| WORK ORDER |
Beneath this instruction is a block of data; output from it exactly the lines that run from the one containing "Switch to the last" through the one containing "Task: Open page settings gear icon", inclusive.
________
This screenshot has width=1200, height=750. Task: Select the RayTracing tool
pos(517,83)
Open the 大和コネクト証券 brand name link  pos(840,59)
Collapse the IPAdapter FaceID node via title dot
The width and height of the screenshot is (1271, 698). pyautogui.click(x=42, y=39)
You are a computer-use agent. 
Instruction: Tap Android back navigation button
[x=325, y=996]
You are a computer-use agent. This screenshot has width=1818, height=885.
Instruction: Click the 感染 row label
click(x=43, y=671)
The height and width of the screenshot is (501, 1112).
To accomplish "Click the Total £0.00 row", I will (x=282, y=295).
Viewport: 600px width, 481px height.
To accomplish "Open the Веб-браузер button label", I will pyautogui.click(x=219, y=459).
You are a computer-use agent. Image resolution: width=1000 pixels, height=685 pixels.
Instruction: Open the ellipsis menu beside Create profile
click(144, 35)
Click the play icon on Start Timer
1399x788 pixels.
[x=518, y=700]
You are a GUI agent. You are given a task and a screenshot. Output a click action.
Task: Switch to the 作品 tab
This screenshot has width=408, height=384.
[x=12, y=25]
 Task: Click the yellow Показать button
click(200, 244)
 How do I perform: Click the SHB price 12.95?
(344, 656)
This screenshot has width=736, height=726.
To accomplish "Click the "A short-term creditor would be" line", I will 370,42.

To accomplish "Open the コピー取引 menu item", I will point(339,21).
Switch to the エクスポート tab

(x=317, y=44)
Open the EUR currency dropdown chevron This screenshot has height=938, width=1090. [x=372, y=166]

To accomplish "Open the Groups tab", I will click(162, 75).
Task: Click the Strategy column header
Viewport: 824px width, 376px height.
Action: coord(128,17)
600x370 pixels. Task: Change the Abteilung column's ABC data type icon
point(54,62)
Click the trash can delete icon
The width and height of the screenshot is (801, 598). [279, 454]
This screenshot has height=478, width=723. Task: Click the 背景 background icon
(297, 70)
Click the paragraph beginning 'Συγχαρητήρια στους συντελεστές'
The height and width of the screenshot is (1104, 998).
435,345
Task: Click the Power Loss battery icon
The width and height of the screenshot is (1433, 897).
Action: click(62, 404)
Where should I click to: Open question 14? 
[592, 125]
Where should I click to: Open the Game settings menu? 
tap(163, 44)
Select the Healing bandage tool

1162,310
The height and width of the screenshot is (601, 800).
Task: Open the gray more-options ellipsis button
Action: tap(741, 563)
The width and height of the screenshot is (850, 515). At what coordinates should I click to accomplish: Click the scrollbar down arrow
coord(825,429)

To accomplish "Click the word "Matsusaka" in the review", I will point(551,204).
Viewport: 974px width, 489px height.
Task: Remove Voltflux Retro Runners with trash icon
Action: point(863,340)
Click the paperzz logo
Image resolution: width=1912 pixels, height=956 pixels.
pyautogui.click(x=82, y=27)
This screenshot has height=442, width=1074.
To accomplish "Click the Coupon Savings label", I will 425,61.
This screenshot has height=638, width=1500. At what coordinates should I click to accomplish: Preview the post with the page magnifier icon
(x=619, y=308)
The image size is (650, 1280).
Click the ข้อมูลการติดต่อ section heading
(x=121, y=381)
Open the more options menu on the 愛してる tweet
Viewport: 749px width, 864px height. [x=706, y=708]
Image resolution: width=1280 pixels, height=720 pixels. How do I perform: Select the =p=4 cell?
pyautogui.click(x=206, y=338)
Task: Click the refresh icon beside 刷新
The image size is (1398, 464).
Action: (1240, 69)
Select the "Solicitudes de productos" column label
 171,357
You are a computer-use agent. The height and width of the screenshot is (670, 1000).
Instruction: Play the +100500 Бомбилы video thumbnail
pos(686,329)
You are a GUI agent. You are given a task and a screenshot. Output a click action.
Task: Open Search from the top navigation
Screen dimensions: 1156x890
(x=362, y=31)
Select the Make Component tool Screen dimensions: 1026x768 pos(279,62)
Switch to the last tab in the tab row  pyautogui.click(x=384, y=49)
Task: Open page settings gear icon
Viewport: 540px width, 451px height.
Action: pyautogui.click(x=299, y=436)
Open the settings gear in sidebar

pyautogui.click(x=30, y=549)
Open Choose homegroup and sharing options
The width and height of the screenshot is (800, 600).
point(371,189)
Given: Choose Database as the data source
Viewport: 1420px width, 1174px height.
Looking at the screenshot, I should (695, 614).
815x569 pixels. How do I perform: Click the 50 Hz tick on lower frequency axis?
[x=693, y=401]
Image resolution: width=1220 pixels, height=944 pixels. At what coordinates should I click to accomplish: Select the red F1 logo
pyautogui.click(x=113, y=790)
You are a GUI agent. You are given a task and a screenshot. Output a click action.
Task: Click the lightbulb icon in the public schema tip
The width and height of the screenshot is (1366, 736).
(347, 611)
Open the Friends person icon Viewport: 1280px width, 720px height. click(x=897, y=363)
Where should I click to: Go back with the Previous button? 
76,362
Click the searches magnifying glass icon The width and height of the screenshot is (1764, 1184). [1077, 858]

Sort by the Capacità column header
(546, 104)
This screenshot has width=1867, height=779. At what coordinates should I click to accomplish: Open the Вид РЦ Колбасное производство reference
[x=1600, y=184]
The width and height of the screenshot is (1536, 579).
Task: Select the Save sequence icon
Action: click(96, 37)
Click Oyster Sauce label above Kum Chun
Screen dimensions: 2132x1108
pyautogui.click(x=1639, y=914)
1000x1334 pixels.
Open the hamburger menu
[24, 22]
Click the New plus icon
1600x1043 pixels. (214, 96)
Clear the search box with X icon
________
| SOLUTION TO THIS EXERCISE |
Switch to the last tab in the tab row  pyautogui.click(x=384, y=49)
Task: Open page settings gear icon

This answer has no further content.